The resultant of two forces acting at a point can also be found by using the Triangle Law of Forces.

If two forces acting at a point are represented in magnitude and direction by the two adjacent sides of a triangle taken in order, then the closing side of the triangle taken in the reversed order represents the resultant of the forces in magnitude and direction.

The triangle law of forces can also be stated as. if a body is in equilibrium under the action of three forces acting at a point, then the three forces can be completely represented by the three sides of a triangle taken in order.

**Explanation**

A body might be subjected to further than one force at a similar time. Suppose two equal forces are acting on the body at the same time, in the same way, the consequence is the sum of the two forces. But if the similar forces are accurately in reverse directions, they rescind with each other and therefore almost there is no effect on the body.

So, we learn that, if three forces, stand-in at a point, are represented in magnitude and way by the sides of a triangle, taken in order, they will be in equilibrium.

Forces P and Q act at an angle 0. In order to find the resultant of P and Q. one can apply the head to tail method, to construct the triangle.

In Figure, OA and AB represent P and Q in magnitude and direction.
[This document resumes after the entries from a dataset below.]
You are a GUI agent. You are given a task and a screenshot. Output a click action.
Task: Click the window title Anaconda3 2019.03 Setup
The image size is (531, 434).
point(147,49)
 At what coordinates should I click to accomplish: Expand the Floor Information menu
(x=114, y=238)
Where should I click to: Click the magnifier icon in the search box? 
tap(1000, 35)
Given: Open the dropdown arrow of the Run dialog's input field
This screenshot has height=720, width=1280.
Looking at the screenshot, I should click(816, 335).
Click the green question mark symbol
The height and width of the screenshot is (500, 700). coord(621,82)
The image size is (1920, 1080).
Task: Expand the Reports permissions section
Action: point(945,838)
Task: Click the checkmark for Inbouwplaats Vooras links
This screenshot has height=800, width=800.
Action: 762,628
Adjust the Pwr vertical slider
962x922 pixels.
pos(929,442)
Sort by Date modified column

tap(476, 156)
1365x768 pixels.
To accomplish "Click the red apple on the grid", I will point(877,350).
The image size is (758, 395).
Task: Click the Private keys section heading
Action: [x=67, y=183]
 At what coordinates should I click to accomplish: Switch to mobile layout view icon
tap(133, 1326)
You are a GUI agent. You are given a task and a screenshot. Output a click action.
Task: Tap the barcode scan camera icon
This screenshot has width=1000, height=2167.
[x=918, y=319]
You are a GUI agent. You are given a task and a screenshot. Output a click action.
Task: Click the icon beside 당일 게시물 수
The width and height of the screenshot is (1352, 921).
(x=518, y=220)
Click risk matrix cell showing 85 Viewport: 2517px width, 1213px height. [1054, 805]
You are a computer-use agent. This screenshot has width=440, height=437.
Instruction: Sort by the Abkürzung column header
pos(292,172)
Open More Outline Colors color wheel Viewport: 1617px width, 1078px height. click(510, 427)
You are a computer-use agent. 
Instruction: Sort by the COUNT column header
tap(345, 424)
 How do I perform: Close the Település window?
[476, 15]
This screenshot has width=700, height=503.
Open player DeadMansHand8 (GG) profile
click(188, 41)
The closing side OB of the triangle taken in the reversed order represents the resultant R of the forces P and Q. The magnitude and the direction of R can be found by using sine and cosine laws of triangles.

If P, Q, and R are the three forces acting at a point and they are represented by the three sides of a triangle then, **P/OA = Q/AB = R/OB.**

**Mathematical Explanation –**

Forces stand-in at a position can be determined into a series of three forces that might be represented by a triangle. Take any two (adjacent) forces and parallel the third force from one of the ends of the vectors forming those two forces. If that third parallel force vector matches the course and size of the third side of the triangle formed, the forces are in equilibrium.

**Formula:**

a/sin A = b/sin B = c/sin C

Where,

- a, b, c = sides of a triangle
- A, B, C = angles between the sides of a triangle.

Find angle A, C and side c from side a = 5, side b = 6, angle B = 30 using triangle law of forces.

**Solution:**

Let us estimate the value of angle A from angle B.

**Step 1:**

In the given formula, take sin A on left hand side and multiply a with sin B divided by b which gives,

sin A = (a x sin B) / b = (5 x sin 30) / 6

A = sin^{-1}(0.4167) = 24.624^{0}

**Step 2:**

Angle, A + B + C = π

Therefore, C = π – A – B

C = 180 – 24.624 – 30 = 125.376^{0}

**Step 3:**

To calculate the value of c:

In the given formula, take c on left hand side and multiply a with sin C divided by sin A which gives,

c = (a x sin C) / sin A

c = (5 x sin 30) / sin 24.624 = 9.784.